Wednesday, September 21, 2011

Yemen unrest: Clashes erupt in Sanaa despite truce

Medics carry a wounded anti-government protester after clashes with security forces in Sanaa September 20, 2011. Dozens of people have been killed and hundreds injured in recent days
Fresh fighting has broken out in the Yemeni capital Sanaa despite a ceasefire agreed overnight aimed at ending days of violence.
Artillery fire and shelling shook at least two areas of the city as security forces and opposition groups clashed, reports say.
Late on Tuesday, the vice-president agreed a truce following negotiations with western envoys.
Dozens of people, many unarmed protesters, have died since Sunday.
Funerals In one central area, close to the residence of the vice-president, gunfire rang out and shells struck buildings where snipers had taken up positions, witnesses told AFP news agency.
The BBC has not been able to independently verify the reports.
Fighting died down on Tuesday night after the defence ministry said Vice-President Abedrabbo Mansour Hadi had given "strict orders for a rapid ceasefire in the capital" which government troops were obeying.

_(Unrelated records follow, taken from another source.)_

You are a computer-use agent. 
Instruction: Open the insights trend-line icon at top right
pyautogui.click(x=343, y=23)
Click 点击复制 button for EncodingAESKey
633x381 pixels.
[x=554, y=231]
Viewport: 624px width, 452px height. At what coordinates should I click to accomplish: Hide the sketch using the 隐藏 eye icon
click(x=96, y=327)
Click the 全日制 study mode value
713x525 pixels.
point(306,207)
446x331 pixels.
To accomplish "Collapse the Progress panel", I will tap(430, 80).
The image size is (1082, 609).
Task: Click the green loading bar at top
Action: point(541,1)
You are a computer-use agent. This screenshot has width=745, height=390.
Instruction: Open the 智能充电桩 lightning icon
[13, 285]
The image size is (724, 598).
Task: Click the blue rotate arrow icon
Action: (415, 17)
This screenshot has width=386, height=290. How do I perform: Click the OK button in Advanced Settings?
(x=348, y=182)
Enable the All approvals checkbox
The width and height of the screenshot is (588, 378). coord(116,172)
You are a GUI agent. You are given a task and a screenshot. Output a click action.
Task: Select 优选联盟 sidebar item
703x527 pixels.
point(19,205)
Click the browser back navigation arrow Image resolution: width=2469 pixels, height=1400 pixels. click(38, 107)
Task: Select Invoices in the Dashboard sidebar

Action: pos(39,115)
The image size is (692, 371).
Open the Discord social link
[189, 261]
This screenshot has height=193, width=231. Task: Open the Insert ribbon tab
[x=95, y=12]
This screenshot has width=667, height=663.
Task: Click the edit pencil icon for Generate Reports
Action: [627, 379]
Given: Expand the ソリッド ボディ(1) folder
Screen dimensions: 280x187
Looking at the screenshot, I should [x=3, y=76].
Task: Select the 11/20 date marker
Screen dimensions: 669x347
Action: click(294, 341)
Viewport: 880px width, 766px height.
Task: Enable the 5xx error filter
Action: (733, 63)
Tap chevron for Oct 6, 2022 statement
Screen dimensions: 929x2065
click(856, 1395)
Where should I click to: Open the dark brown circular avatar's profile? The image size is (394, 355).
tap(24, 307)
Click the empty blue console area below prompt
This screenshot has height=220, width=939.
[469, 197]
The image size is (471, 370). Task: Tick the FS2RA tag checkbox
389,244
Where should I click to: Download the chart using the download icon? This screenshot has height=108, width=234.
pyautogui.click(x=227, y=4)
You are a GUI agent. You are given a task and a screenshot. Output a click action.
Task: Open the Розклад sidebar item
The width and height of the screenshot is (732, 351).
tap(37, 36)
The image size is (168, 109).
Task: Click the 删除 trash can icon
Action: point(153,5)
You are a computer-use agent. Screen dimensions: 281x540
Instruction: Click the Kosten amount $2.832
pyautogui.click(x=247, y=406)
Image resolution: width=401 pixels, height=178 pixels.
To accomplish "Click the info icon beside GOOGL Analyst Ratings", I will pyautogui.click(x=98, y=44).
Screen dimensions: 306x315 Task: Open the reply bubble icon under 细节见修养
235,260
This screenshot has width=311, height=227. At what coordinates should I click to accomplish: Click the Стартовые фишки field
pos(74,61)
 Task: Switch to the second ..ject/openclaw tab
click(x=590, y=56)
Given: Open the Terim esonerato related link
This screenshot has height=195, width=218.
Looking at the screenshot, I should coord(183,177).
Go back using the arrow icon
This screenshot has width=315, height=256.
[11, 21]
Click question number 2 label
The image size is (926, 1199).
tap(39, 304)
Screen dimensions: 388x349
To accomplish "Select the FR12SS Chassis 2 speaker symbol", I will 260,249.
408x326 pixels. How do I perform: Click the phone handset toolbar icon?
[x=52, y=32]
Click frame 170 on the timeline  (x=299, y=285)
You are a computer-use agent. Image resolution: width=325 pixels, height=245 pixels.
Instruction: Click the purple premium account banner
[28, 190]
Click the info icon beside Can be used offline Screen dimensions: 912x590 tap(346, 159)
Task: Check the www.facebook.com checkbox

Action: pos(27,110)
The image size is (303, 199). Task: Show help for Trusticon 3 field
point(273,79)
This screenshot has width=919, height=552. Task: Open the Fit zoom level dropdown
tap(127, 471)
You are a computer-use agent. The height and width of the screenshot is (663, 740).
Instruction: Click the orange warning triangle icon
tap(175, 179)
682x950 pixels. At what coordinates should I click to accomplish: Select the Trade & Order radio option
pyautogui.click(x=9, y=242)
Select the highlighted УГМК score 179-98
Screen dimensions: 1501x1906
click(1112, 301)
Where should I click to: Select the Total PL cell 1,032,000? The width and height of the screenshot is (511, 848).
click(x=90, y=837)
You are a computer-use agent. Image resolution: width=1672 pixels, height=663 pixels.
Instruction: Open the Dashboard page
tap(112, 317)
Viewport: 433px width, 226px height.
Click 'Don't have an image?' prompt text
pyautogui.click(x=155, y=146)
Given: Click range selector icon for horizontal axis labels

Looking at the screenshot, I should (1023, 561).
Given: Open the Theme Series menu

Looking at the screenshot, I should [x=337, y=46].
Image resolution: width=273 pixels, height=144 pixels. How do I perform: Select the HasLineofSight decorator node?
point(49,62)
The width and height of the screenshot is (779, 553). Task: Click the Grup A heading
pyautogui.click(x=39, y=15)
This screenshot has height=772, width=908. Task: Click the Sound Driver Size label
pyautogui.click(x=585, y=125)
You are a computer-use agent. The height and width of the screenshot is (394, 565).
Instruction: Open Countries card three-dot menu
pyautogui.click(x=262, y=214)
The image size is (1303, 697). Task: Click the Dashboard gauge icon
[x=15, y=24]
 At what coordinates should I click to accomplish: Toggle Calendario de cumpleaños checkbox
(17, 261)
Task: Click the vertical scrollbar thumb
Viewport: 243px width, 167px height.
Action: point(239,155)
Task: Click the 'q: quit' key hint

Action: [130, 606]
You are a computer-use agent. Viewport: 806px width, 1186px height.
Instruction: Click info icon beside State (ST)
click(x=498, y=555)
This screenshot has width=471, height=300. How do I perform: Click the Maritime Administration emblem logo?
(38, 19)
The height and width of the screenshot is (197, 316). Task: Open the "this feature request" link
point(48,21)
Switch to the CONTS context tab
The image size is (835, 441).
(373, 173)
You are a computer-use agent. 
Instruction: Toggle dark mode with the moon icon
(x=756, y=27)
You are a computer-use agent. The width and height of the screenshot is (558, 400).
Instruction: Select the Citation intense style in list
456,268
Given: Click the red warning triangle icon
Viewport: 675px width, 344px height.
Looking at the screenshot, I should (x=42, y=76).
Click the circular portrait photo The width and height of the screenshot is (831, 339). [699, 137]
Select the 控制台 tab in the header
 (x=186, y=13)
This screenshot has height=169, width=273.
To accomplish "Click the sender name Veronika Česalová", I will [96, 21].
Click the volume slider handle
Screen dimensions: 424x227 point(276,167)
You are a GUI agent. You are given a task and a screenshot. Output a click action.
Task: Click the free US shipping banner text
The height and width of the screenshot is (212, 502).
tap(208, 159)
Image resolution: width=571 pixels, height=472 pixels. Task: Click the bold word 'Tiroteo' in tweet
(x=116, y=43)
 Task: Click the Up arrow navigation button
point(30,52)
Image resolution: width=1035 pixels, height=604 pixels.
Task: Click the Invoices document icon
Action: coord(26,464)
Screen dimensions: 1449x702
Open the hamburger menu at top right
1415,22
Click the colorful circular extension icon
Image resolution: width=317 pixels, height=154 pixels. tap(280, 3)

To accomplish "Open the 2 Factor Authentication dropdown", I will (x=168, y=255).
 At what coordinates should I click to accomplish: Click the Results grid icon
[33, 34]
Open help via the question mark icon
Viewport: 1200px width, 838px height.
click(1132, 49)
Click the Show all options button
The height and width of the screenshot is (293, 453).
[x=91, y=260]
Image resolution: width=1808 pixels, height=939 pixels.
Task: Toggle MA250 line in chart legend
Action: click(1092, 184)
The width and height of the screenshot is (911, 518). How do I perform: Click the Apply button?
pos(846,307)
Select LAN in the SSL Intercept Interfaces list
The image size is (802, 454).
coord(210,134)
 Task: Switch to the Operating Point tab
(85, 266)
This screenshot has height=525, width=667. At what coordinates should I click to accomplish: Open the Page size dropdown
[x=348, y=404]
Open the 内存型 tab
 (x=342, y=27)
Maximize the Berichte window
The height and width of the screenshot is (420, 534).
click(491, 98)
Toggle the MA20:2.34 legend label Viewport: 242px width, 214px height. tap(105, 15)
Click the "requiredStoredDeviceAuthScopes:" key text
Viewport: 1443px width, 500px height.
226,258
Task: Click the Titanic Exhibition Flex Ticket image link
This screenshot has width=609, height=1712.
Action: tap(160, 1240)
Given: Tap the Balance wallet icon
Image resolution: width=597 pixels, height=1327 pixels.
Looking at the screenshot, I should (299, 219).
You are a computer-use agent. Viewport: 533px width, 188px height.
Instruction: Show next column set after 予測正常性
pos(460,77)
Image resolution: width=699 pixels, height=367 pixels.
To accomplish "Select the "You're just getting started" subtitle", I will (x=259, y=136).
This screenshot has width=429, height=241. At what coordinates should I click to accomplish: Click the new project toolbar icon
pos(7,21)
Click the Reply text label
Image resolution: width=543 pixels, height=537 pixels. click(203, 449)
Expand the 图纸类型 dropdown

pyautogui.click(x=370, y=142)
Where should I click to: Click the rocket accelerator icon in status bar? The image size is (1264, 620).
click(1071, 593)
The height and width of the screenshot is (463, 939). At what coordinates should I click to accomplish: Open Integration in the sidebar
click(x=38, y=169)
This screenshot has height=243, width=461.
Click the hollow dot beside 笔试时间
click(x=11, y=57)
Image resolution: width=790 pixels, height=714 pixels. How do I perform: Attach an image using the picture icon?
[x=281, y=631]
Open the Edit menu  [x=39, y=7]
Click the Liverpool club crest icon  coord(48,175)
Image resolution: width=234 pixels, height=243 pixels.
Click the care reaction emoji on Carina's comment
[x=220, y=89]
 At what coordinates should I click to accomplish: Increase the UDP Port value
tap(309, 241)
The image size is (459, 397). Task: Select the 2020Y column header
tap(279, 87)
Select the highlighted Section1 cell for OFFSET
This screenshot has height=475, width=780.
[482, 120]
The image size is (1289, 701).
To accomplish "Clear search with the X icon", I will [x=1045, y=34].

Meanwhile, protesters have called for people to take to the streets for a funeral procession for those killed in the recent fighting.
The past three days have been the deadliest since demonstrations against President Ali Abdullah Saleh first erupted in January.
Mr Saleh, who has ruled the country for more than three decades, has been in Saudi Arabia since June, when he was seriously injured in a rocket attack on his presidential compound.
He has refused to stand down and is promising to return to the country.